Book review: Trial by Battle by David Piper

Trial by Battle by David Piper

The Imperial War Museum has republished a number of novels written after the Second World War by men and women who took part in the conflict. Long out of print, if this is anything to go by, then the Museum has performed a great service in bringing them back before the reading public.

Trial by Battle starts with almost Waughesque farce as newly commissioned officer Alan Mart, fresh from Cambridge, arrives to take command of his Indian troops. He meets, and becomes an occaionsal friend and a more frequent sparring partner to Sam Moll, a wonderfully deep caricature of a career officer in the army. The first half of the book conveys the confusion and ad hoc response to the initial phases of the war, when soldiers were desperately deployed around the world, with the Indian brigade, trained in desert warfare, dispatched to Malaya to counter the Japanese offensive.

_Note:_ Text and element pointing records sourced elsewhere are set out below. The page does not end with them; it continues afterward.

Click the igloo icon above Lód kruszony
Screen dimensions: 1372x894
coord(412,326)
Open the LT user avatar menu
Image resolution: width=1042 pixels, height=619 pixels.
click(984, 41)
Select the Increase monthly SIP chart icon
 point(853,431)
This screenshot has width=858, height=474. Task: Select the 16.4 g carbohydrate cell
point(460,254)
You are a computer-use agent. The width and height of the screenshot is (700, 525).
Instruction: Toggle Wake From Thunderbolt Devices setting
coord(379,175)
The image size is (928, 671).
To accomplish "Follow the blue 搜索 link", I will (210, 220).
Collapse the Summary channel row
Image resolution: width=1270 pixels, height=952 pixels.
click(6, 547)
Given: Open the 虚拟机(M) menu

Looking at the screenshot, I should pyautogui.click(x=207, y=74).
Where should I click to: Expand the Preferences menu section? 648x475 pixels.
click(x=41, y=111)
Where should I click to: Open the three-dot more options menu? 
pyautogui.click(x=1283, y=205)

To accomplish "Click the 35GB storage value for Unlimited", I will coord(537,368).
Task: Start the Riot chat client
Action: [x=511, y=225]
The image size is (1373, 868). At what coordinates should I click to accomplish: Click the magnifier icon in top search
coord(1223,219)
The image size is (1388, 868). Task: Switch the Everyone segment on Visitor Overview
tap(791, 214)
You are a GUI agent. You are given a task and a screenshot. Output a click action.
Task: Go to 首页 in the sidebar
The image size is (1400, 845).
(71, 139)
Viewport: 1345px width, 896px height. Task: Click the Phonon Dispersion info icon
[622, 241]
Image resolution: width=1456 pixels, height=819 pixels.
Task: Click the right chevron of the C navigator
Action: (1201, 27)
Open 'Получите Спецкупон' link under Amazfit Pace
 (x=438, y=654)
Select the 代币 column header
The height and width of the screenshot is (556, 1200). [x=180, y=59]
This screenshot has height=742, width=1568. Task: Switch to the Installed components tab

The second half of the book brilliantly conveys the confusion, fear and ignorance of war on the ground, where no one knows what is going on any further away than their own line of sight. It’s a novel born from Piper’s own wartime experience and profoundly downbeat.

It’s also a novel of the end of empire. For it’s clear that, by the 1940s, the British Empire was doomed for the men, like Alan Mart, who were educated to run it had become simply too embarrassed about what they were being asked to do to carry on doing it.

I’m looking forward to reading more in this series of reissues.